Requirements:
- pip install numpy
- pip install pandas
- pip install matplotplib
- pip install scipy
- python 3.6.3
As before, the single quotes, conversion to lower and everything else performed in Assignment 2 preprocess.py have been performed. Only the first 6500 entries have been considered. In addition, one hot encoding is performed after sorting, using the pandas framework. Note that the last feature is left out as a reference, which is on when the rest are all 0s.
Can be run using the command -
python preprocess-assg3.py
Outputs the mapped vectors for each of the classes.
There are two major functions here, one that calls LogisticRegresion class and one that calls SupportVectorMachines class. They perform the necessary opertations that are stated in the question using the required Hyper Parameters such as the regularization factor lambda and the learning rate. Tolerance is used as well. Finally, the number of epochs is limited to 500. Multiple stopping conditions are kept in place. All operations are performed with L2 Regularization in place.
Can be run using the command
python lr_svm.py trainingSet.csv testSet.csv 1
for Logistic Regression andpython lr_svm.py trainingSet.csv testSet.csv 2
for Linear SVM
The output provided is the Train and Test accuracy.
This part brings back NBC classifier from Assignment 2 and requires that we preprocess it using the same approach as earlier. Additionally, only the first 6500 rows are considered. A bin size of 5 is used during binning and discretization is used instead of one hot encoding. 20% of the data is used as test set and the rest as training set in this scenario. Note Naive Bayes will be using trainingSet_NBC.csv while LR and SVM will continue to use trainingSet.csv.
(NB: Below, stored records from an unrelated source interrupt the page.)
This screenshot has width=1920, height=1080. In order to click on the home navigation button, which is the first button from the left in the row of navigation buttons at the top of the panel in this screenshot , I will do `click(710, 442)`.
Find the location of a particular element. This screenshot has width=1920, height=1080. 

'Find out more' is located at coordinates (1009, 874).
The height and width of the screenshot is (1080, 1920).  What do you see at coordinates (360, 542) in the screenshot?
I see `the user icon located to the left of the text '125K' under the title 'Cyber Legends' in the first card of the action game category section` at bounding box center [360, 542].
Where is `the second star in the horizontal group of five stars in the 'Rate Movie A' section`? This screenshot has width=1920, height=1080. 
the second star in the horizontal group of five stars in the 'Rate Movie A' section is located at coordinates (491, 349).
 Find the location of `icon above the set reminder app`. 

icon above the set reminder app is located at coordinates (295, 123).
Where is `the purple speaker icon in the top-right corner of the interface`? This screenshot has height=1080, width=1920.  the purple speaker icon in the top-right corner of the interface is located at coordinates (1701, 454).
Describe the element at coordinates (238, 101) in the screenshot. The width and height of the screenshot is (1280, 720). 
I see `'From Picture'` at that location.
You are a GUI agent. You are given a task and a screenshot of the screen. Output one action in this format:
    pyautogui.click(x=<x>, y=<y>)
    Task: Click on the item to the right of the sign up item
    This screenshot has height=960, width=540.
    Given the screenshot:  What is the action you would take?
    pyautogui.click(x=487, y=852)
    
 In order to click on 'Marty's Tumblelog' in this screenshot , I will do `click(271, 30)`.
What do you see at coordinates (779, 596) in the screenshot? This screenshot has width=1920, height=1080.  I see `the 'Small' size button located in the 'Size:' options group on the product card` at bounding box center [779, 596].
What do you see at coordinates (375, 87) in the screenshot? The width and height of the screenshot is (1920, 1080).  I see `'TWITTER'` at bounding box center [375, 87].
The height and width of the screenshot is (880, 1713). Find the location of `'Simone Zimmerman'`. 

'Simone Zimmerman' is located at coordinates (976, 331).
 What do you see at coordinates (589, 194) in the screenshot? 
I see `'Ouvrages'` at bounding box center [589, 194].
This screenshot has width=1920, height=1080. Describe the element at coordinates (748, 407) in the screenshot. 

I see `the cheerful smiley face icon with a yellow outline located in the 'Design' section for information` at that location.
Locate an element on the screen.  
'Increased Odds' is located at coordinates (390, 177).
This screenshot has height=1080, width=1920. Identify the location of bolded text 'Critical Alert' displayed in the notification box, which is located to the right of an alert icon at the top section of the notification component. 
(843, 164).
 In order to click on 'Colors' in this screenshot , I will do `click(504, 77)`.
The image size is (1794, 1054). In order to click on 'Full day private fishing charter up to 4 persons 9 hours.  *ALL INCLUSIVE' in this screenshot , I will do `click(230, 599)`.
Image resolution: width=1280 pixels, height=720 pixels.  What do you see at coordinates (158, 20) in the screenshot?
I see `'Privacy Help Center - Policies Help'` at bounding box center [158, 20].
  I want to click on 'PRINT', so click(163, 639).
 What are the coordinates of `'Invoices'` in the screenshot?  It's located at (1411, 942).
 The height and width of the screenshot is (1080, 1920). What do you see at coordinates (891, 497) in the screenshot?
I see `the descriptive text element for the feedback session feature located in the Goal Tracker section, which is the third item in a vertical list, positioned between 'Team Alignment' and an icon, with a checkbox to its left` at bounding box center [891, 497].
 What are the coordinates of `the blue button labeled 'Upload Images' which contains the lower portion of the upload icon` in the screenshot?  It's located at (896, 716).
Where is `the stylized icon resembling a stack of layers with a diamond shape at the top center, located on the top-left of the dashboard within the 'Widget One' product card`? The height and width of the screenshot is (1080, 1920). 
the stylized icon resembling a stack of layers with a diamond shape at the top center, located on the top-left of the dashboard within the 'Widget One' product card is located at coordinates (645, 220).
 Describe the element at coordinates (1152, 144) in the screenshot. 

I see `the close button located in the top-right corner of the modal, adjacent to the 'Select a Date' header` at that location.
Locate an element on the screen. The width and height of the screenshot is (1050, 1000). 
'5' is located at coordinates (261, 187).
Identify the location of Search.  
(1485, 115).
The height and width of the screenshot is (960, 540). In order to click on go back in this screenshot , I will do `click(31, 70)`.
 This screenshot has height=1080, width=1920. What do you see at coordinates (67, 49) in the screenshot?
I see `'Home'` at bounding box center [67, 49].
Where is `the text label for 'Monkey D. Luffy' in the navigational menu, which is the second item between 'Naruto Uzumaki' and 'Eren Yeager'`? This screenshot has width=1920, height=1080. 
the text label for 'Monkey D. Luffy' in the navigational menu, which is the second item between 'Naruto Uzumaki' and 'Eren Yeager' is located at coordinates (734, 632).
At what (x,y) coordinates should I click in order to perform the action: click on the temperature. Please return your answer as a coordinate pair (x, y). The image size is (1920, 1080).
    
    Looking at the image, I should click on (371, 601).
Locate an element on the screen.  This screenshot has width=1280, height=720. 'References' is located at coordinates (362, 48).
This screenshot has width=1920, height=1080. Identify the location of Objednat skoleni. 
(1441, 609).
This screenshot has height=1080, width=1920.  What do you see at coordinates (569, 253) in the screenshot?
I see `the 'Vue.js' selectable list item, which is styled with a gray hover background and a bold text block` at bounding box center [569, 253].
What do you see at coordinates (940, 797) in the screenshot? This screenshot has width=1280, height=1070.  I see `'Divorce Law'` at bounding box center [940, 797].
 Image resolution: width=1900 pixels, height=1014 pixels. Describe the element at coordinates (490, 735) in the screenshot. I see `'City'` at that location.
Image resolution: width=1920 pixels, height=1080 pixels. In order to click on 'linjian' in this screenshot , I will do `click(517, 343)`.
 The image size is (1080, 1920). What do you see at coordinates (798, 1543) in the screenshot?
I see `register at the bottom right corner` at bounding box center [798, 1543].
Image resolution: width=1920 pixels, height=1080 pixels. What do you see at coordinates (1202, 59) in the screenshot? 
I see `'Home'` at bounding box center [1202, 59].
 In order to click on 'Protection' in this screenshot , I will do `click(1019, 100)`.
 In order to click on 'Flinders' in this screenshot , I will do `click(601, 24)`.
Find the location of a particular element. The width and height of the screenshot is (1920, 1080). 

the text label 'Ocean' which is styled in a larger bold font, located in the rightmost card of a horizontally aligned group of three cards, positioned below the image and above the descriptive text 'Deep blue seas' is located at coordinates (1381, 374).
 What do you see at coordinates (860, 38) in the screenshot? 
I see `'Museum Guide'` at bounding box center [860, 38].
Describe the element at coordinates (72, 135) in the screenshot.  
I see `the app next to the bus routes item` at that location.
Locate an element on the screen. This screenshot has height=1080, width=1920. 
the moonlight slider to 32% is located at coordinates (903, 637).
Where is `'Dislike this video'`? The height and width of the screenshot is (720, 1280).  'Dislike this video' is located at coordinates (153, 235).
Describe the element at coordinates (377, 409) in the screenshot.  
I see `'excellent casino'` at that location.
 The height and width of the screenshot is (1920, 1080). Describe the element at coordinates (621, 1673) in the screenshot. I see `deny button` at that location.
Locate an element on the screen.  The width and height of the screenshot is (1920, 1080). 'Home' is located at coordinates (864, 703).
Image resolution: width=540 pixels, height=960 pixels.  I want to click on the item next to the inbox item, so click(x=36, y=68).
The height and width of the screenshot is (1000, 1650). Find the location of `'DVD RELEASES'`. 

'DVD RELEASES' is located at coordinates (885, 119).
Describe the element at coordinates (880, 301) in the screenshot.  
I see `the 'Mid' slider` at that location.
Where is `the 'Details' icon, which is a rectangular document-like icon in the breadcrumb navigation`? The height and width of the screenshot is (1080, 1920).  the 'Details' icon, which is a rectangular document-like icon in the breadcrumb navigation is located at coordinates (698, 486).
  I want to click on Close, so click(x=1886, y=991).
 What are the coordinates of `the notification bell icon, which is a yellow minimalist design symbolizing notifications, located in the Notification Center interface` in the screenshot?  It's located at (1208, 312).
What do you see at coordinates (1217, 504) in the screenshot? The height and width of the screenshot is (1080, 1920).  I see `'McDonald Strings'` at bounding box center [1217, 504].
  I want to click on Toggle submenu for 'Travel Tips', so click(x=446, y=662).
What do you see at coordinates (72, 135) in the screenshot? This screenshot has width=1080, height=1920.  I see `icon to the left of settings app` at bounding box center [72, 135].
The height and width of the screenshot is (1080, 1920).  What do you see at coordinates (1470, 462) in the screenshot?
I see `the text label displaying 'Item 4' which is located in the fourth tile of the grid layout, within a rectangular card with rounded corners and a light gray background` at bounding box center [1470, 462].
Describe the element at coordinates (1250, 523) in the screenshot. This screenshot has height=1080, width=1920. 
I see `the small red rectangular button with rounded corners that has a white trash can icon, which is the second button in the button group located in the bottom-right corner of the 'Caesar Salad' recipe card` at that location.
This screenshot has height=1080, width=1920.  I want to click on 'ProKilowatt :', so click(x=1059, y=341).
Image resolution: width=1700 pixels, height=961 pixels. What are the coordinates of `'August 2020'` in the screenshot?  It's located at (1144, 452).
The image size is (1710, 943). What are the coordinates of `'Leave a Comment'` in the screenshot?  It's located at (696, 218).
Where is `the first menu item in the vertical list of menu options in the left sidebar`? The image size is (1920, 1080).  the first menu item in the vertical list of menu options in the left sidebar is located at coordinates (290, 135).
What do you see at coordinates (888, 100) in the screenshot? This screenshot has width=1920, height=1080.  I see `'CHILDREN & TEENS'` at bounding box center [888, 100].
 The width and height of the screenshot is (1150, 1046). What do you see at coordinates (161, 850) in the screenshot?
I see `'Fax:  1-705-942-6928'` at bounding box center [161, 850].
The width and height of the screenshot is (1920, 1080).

Can be run using the command
python cv.py
. Note this operation takes time, so print statements are added to show that there is progress
The output includes a graph learningCurves.png
that has the three curves in it. It compares the model input size to its accuracy. Using 10 fold cross validation. Further, for creating and testing a Hypothesis, we use the output arrays from cv.py in hypothesisTests.py
This produces an output of Null Hypothesis Rejected; Alternative Hypothesis accepted.
When a significance of 0.01 or 99% is used in the p-value.
Sometimes, there are warnings thrown about division by zero. These are explictly ignored in the code but can be commented out if required.